[Infra] Add generic CSV/coord graph loaders + Andorra OSM template for JMH benches

1 view

Skip to first unread message

Shai Eilat

unread,

May 19, 2026, 2:58:41 PM (2 days ago) May 19

to jgrapht-dev

Hi all,

Heads-up before opening a test-infrastructure PR. Test-scope only — no main-source change, no new public API in jgrapht-core, no behavioural difference to any algorithm.

The gap

Recent perf PRs have benefited a lot from real-graph benches (m2m PR #1340 and AllDirectedPaths PR #1341 both shipped JMH cells against the Andorra OSM road network), but every contributor has been rolling their own CSV loader and A* heuristic from scratch. As I'm queueing more perf work — batch point-to-point shortest paths, parallel coreness, incremental MST — that pattern needs to stop being one-off.

What's in the PR

Three commits in seilat/jgrapht:chore/perf-bench-graph-loaders, all under jgrapht-core/src/test/ (plus one test-scope dep in the parent pom.xml).

Commit 1 — generic utilities (org.jgrapht.perf.util)
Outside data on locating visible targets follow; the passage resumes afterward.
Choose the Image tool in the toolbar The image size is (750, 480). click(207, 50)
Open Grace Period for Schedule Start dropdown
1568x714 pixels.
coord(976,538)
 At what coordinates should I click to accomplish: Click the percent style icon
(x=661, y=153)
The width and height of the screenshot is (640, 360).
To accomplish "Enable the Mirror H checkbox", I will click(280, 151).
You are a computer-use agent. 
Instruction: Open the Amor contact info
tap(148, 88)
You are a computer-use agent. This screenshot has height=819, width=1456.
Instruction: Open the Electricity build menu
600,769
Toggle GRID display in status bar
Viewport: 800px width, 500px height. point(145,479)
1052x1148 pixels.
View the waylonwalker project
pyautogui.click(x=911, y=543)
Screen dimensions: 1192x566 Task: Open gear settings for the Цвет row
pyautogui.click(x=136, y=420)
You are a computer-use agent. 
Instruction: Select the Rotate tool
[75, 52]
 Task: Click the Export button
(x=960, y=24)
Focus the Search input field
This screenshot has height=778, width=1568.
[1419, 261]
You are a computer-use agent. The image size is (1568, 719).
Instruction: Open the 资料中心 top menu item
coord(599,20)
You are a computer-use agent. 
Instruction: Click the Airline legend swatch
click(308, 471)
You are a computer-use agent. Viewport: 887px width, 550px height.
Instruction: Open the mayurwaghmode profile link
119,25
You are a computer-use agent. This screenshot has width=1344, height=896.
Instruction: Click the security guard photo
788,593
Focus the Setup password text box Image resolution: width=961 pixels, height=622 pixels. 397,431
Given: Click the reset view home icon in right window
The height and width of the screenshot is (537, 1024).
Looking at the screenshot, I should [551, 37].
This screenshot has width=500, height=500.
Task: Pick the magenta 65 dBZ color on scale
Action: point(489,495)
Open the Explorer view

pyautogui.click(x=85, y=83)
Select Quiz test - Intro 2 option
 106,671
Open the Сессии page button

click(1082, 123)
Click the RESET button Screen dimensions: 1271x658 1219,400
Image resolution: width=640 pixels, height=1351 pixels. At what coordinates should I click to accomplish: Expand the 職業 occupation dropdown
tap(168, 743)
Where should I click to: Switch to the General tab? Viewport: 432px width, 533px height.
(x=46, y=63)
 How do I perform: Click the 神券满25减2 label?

WeightedEdgeListCsvReader<V, E> — reads src,dst,weight CSV (gzip or plain) into a provided Graph. Fluent options for vertex parser, header, delimiter, gzip-wrapping, and an addMissingVertices(boolean) toggle for callers that pre-add the vertex set in a specific order. Entry points: read(InputStream), readResource(Class, String), readFile(Path).
CoordinatesCsvReader<V> — same shape, reads id,lat,lon CSV into Map<V, double[]>.
HaversineHeuristic<V> — generic AStarAdmissibleHeuristic over a Function<V, double[]> coordinate lookup, default Earth radius with an override for non-Earth bodies.
JmhBenchRunner — small helper that runs a JMH bench class with forks=0 so it inherits the surefire JVM's argLine, and writes the text summary to a caller-supplied path. Useful when running benches via -Dtest=MyBenchSuite#runFoo rather than the command-line org.openjdk.jmh.Main entry point.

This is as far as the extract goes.